District information
- Type: Public
- Grades: Pre-kindergarten through 12
- Superintendent: Shawn Ryan
- Schools: 13
- Budget: $124,045,000 (2022-2023 expeditures)
- NCES District ID: 2609900

Students and staff
- Students: 6,728 (2024-2025)
- Teachers: 444.52 FTE (2024-2025)
- Staff: 998.98 FTE (2024-2025)
- Student–teacher ratio: 15.14 (2024-2025)

Other information
- Website: www.clarkston.k12.mi.us

= Clarkston Community Schools =

School district in Michigan, United States

Clarkston Community Schools is a public school district in Metro Detroit in the U.S. state of Michigan, serving Clarkston, most of Independence Township and Springfield Township, and small portions of Waterford and White Lake Township.

==History==
Clarkston High School opened in fall 1998, with a construction cost of $58 million ($112 million in 2025 dollars).

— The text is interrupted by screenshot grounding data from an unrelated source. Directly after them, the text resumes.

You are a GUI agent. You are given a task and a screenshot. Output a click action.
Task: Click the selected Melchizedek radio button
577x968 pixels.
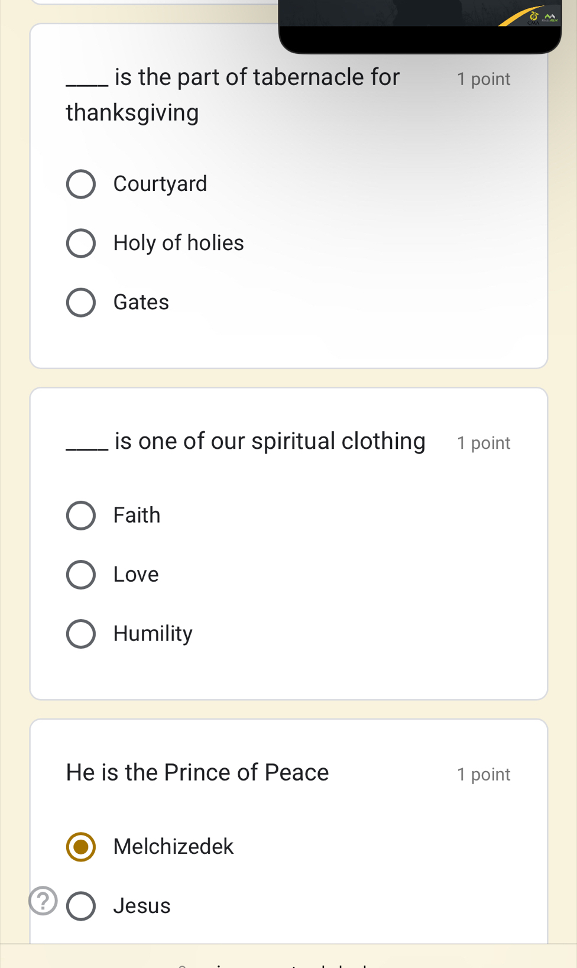pyautogui.click(x=81, y=847)
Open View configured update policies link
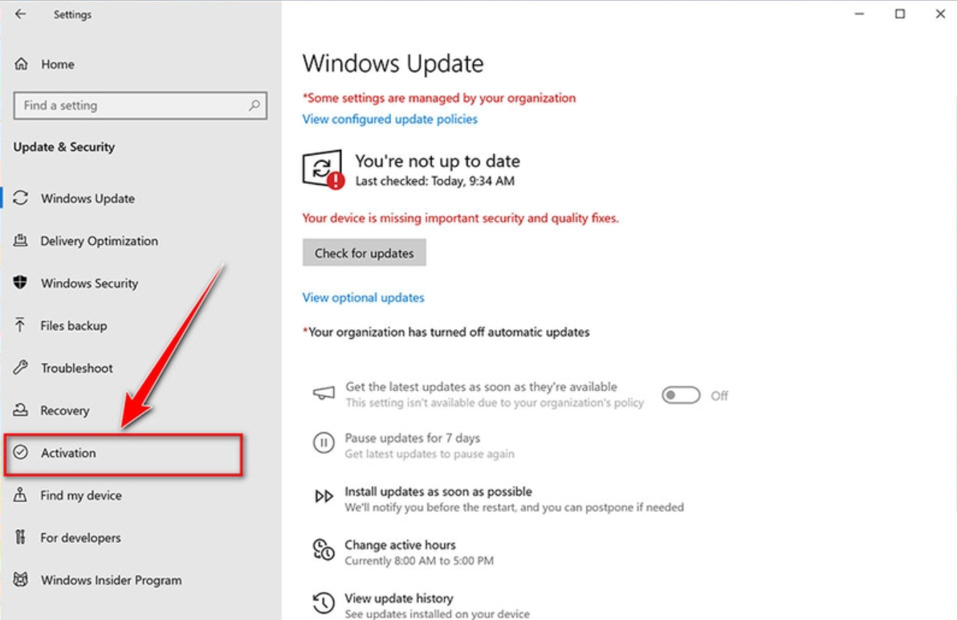Screen dimensions: 957x620 coord(390,119)
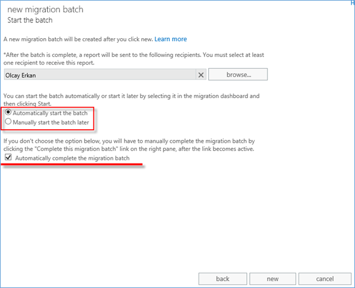Open the partially visible Help link
This screenshot has height=288, width=355.
(x=353, y=3)
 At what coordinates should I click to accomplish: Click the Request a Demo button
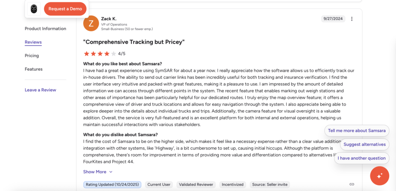[x=65, y=9]
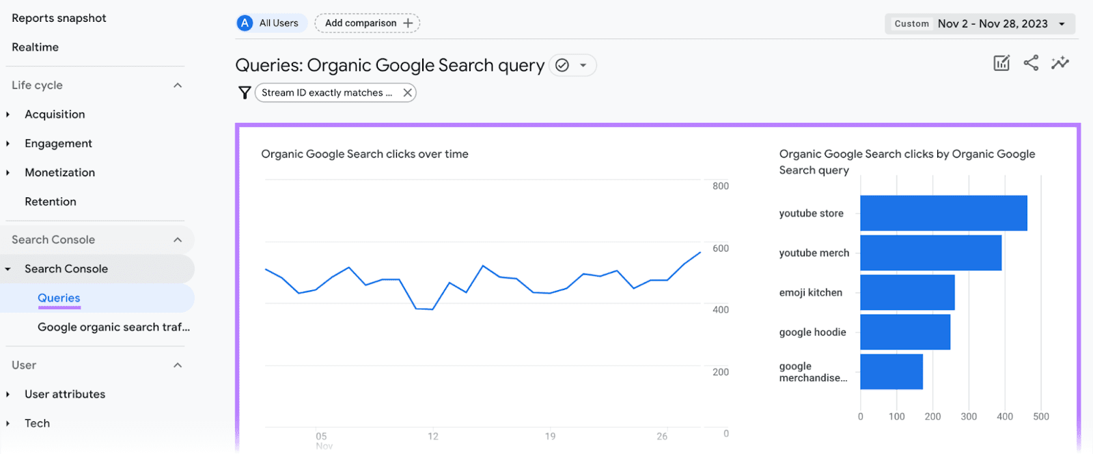The image size is (1093, 454).
Task: Collapse the User section chevron
Action: tap(178, 365)
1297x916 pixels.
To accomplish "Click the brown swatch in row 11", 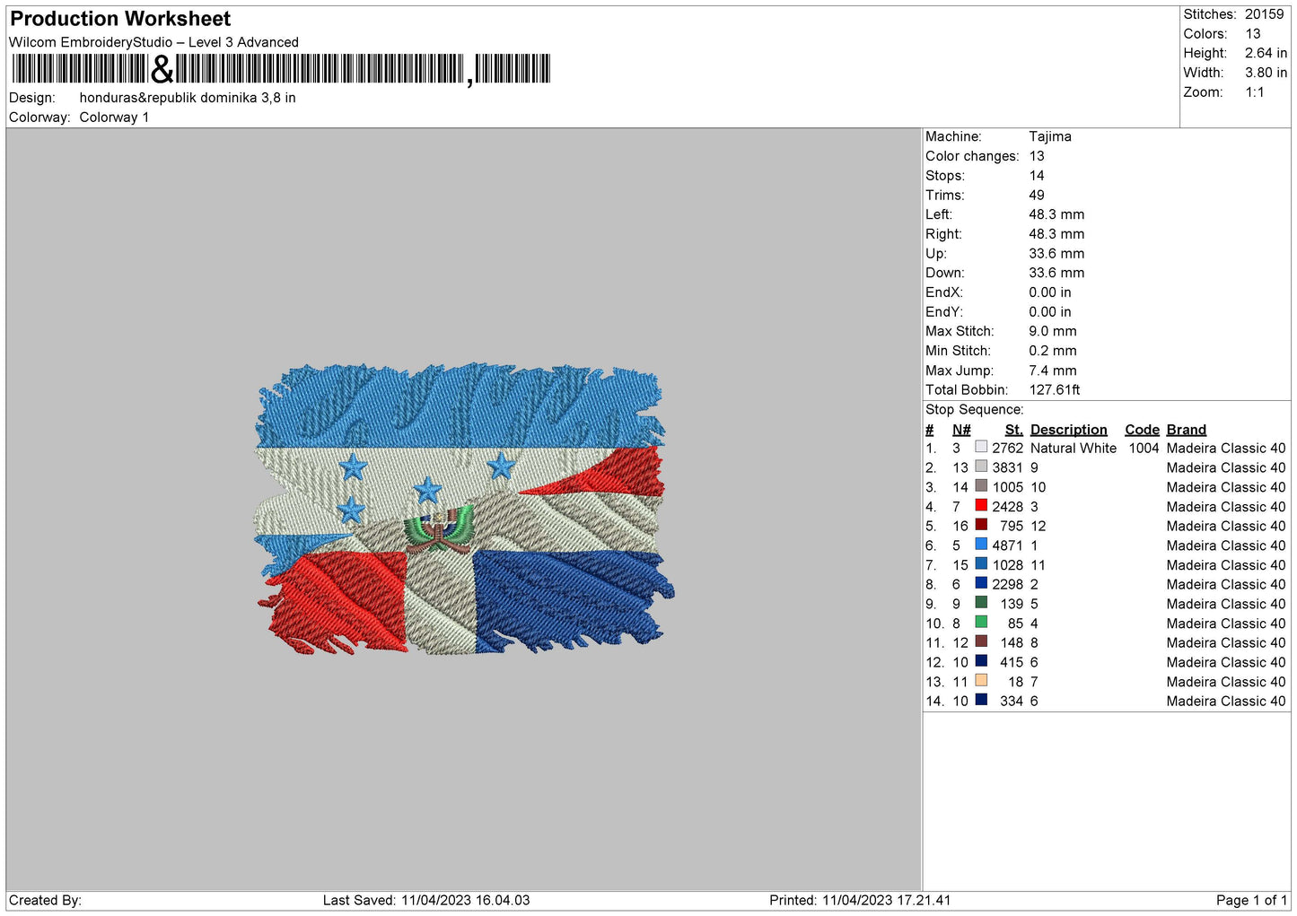I will click(981, 641).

The architect was URS Greiner. The former Clarkston High School, opened in fall 1960, became Clarkston Middle School (which became Clarkston Junior High) and the former Clarkston Middle School became Renaissance High School.

Enrollment in the district peaked during the 2009–2010 school year at 8,295 students. Enrollment in the district has declined to 6,757 in the 2023–2024 school year, reflecting a trend in the state overall.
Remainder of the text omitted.